■ **取り組む内容**
- a) 課題文によると、東京駅地下の銀の鈴広場で測った湿度は何%でしたか？
- b) 課題文のうち、「おなかが空いてきたため、霞が」から「たがここは涼しい」と微笑む。」までを、両端の語句も含めて一字一句そのまま書き写してください。

スマホで「ビル管理法」を調べてみると、そこには湿度の規定が。「40%以上70%以下」とある。湿度を見ると72%と規定を少し上回っていた。なるほど、蒸し暑いはずだ。

 おなかが空いてきたため、霞が関にある中央合同庁舎1号館に向かう。農林水産省の食堂があり、昼限定で一般にも開放されている。注文したのはまぐろ漬け丼(750円)。温湿度計も忘れずに料理を記念撮影。温度は26度だが、湿度はなんと72%! 腹ペコだったため、みそ汁をかき込んだら、汗が噴き出した。氷水を飲んでなんとか落ち着く。

●28度でも熱中症に

 人が多く出入りする交通機関はどうか。待ち合わせ場所として知られる東京駅地下の銀の鈴広場。人混みでごったがえしていたが、意外にも蒸し暑さはない。空調が利いているようで、気温27.6度に湿度60%。湿度の低さが際立っていた。仙台銘菓「萩の月」を持った旅行客も、「新幹線のホームは暑かったがここは涼しい」と微笑む。

■ **提供情報**
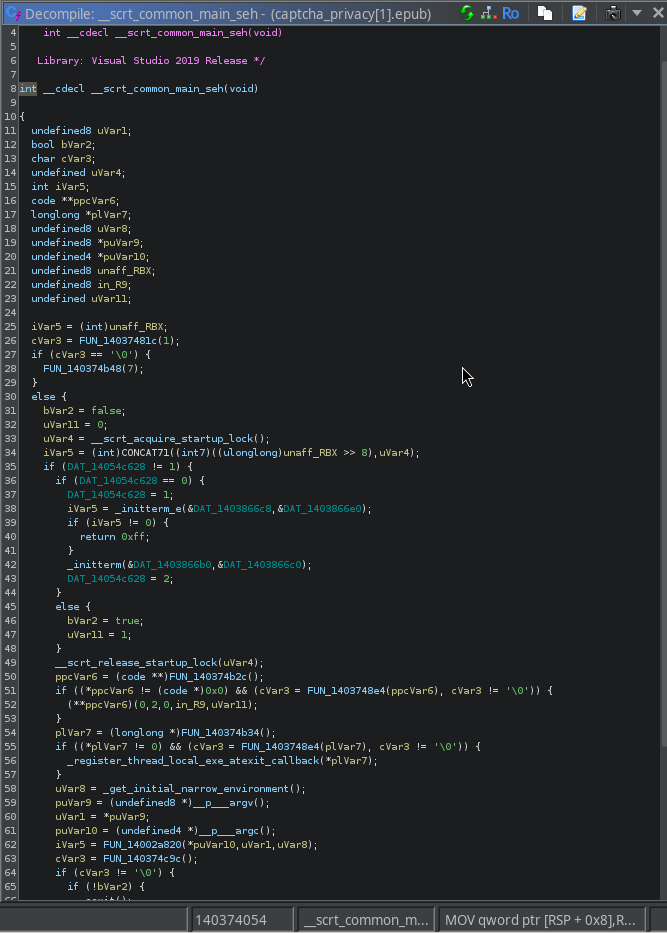Viewport: 667px width, 933px height.
Task: Click the address field 140374054 in status bar
Action: click(231, 919)
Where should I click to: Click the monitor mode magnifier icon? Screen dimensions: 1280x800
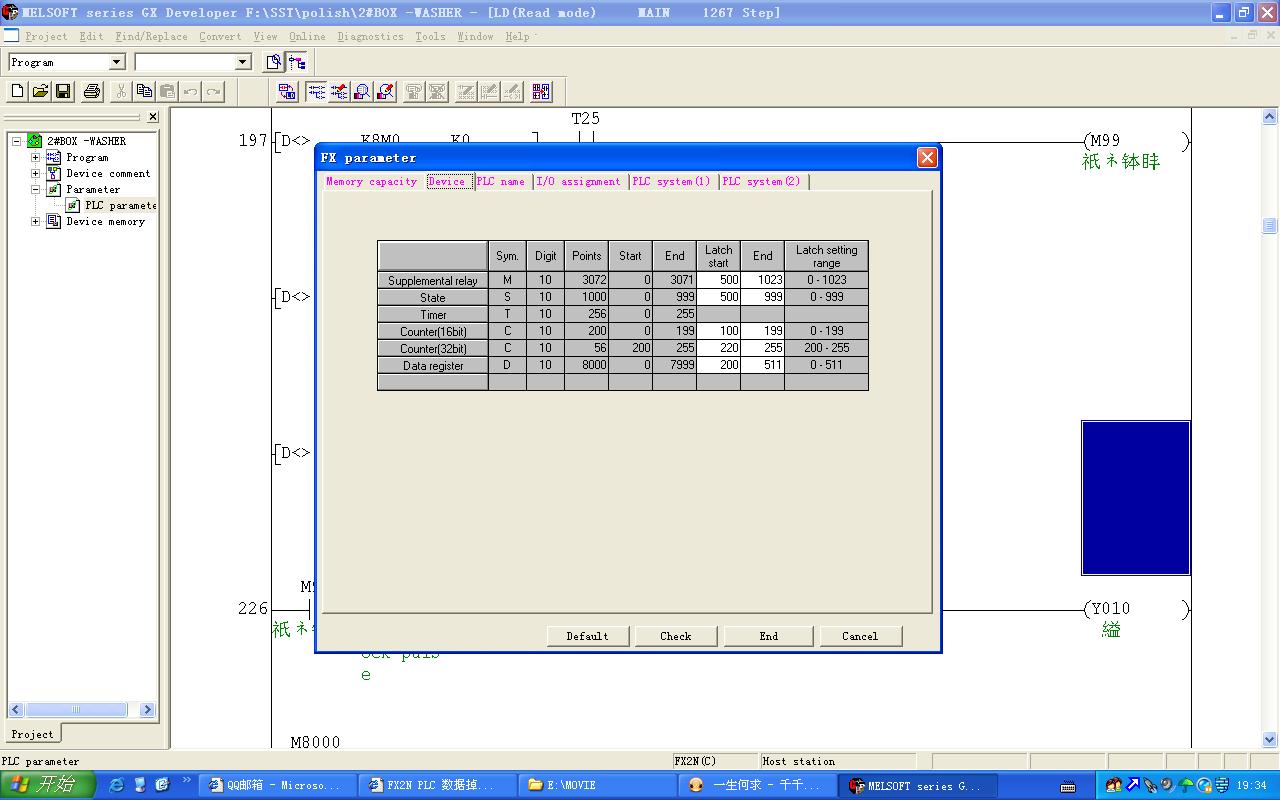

■ **解答一覧**
- a) 60%

- b)
おなかが空いてきたため、霞が関にある中央合同庁舎1号館に向かう。農林水産省の食堂があり、昼限定で一般にも開放されている。注文したのはまぐろ漬け丼(750円)。温湿度計も忘れずに料理を記念撮影。温度は26度だが、湿度はなんと72%! 腹ペコだったため、みそ汁をかき込んだら、汗が噴き出した。氷水を飲んでなんとか落ち着く。

●28度でも熱中症に

 人が多く出入りする交通機関はどうか。待ち合わせ場所として知られる東京駅地下の銀の鈴広場。人混みでごったがえしていたが、意外にも蒸し暑さはない。空調が利いているようで、気温27.6度に湿度60%。湿度の低さが際立っていた。仙台銘菓「萩の月」を持った旅行客も、「新幹線のホームは暑かったがここは涼しい」と微笑む。